Needs approval from an approver in each of these files:
Approvers can indicate their approval by writing |
4dcde0e to
723f884
Compare
|
@jupierce: the contents of this pull request could not be automatically validated. The following commits could not be validated and must be approved by a top-level approver:
Comment |
|
@jupierce: This pull request explicitly references no jira issue. In response to this:
Instructions for interacting with me using PR comments are available here. If you have questions or suggestions related to my behavior, please file an issue against the openshift-eng/jira-lifecycle-plugin repository. |
|
/verified by e2e testing |
|
@jupierce: This PR has been marked as verified by In response to this:
Instructions for interacting with me using PR comments are available here. If you have questions or suggestions related to my behavior, please file an issue against the openshift-eng/jira-lifecycle-plugin repository. |
Analysis of flakes from the k8s suite has shown consistent examples of otherwise well behaved testing failing due timeouts because of temporary load on controllers during parallel testing. Increasing these timeouts will reduce flakes.
723f884 to
59a2d7e
Compare
|
@jupierce: the contents of this pull request could not be automatically validated. The following commits could not be validated and must be approved by a top-level approver:
Comment |
|
@jupierce: The following tests failed, say
Full PR test history. Your PR dashboard. Instructions for interacting with me using PR comments are available here. If you have questions or suggestions related to my behavior, please file an issue against the kubernetes-sigs/prow repository. I understand the commands that are listed here. |
There was a problem hiding this comment.
Choose a reason for hiding this comment
The reason will be displayed to describe this comment to others. Learn more.

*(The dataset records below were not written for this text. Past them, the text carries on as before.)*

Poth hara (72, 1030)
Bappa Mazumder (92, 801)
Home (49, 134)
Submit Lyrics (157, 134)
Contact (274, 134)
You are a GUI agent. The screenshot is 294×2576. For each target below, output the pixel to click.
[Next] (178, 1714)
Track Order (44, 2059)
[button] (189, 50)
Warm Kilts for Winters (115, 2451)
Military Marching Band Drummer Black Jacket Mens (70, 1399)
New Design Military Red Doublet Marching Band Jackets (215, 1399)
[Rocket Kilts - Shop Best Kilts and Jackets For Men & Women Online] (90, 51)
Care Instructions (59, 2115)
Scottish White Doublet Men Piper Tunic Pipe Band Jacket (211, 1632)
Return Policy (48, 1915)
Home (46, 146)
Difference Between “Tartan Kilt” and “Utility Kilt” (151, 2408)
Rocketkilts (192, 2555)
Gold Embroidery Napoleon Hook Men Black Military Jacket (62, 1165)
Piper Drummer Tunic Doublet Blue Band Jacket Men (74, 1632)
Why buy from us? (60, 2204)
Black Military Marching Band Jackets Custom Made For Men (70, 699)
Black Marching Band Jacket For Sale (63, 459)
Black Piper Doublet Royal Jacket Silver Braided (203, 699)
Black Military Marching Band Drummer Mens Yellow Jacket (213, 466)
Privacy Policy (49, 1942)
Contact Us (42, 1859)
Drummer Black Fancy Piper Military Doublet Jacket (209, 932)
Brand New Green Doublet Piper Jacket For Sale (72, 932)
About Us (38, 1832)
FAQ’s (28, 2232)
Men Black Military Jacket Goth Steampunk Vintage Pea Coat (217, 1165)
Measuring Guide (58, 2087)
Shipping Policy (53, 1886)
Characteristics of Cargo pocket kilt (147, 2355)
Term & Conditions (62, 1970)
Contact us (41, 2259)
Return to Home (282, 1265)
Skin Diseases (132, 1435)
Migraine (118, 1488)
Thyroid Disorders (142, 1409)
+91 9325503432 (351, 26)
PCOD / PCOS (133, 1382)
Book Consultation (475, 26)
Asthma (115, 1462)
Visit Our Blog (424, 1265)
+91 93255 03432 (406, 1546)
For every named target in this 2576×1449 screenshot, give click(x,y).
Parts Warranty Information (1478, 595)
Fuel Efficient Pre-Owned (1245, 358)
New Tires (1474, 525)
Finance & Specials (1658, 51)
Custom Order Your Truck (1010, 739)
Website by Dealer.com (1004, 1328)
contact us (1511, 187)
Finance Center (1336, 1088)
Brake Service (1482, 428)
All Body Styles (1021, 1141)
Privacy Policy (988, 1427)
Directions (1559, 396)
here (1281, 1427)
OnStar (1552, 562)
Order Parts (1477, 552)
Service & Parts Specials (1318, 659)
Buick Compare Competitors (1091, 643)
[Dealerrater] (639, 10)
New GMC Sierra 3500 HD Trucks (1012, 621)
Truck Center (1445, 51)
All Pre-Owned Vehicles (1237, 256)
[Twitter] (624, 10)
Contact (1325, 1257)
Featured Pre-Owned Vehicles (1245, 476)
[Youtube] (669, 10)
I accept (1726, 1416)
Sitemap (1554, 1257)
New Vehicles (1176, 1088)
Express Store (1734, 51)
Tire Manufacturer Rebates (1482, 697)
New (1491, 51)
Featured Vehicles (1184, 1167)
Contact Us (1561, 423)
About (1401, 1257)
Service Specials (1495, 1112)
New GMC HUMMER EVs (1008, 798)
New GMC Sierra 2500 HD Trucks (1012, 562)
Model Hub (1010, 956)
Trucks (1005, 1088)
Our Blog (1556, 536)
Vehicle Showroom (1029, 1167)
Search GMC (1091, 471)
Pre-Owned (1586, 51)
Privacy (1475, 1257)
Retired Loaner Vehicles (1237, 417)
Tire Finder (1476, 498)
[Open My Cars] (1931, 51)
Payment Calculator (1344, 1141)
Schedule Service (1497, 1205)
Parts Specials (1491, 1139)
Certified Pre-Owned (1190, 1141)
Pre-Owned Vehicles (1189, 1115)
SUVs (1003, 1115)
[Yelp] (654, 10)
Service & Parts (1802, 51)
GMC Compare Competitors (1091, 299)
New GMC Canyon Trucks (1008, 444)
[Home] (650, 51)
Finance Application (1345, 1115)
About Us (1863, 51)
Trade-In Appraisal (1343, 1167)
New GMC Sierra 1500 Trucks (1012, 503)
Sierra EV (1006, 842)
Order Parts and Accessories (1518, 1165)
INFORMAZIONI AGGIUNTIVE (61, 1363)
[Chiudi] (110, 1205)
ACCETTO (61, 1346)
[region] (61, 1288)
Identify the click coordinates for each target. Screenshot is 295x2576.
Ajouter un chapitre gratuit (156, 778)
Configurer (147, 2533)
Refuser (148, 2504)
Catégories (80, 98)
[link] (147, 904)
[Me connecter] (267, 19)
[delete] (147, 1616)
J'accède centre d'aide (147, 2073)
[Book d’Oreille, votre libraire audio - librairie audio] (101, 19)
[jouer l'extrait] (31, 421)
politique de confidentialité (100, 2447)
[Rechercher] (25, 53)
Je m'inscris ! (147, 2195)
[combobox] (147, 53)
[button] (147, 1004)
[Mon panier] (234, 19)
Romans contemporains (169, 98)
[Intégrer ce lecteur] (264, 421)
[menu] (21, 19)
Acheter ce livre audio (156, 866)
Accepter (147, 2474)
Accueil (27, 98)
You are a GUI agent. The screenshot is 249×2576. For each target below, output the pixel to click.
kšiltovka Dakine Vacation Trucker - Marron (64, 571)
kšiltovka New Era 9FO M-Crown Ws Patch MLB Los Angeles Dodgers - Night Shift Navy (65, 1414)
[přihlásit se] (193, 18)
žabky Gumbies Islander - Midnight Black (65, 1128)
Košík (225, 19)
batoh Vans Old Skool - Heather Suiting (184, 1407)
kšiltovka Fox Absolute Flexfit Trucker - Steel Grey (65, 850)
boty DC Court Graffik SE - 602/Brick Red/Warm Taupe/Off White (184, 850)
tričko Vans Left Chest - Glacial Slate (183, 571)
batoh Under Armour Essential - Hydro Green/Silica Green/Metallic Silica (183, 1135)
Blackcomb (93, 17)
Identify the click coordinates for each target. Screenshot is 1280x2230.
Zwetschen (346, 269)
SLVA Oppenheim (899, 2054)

Are we sure that the controller load mentioned here is necessary to the tests? kubernetes#131518 comes to mind as an example where a group of E2E tests were failing not because they were invalid tests but because they were generating an unnecessary amount of reconciliation work for controllers, and the controllers could not catch up before the tests timed out. |
|
As to whether this can go upstream, I don't have a strong opinion. The k8s-suite tests are run in parallel with non-k8s-suite tests from origin. Our load is therefore unique and upstream may not face the same early timeout issues. We also test on a minimum supported CPU configuration. If upstream is testing with more CPU, they may not see it. @benluddy the analysis uses statistical tools across the huge volume of data we collect in our CI runs. It outputs insights like "Test X fails 6x more often when run at the same time as test Y". The pattern I've seen for these timeout issues is that test X fails 3x-6x more often when run with in parallel with any of a dozen other tests (since our testing is randomized, test X can get paired with different tests across CI runs). For the cases I've investigated at the code level, test X is just waiting (i.e. it is not misbehaving). So we can conclude that (a) the other dozen tests are misbehaving, (b) that a given controller is not performant, or (c) we are asking too much of the system in the time permitted. (a) and (b) are unlikely or extremely expensive to fix relative to the reward here, so I'm advocating for (c). In cases where "Test X fails % more when run at the same time as test Y", but there are only 1 or 2 Y's, I'm treating those as a test bug to pursue. |
Analysis of flakes from the k8s suite has shown consistent examples of otherwise well behaved testing failing due timeouts because of temporary load on controllers during parallel testing. Increasing these timeouts will reduce flakes.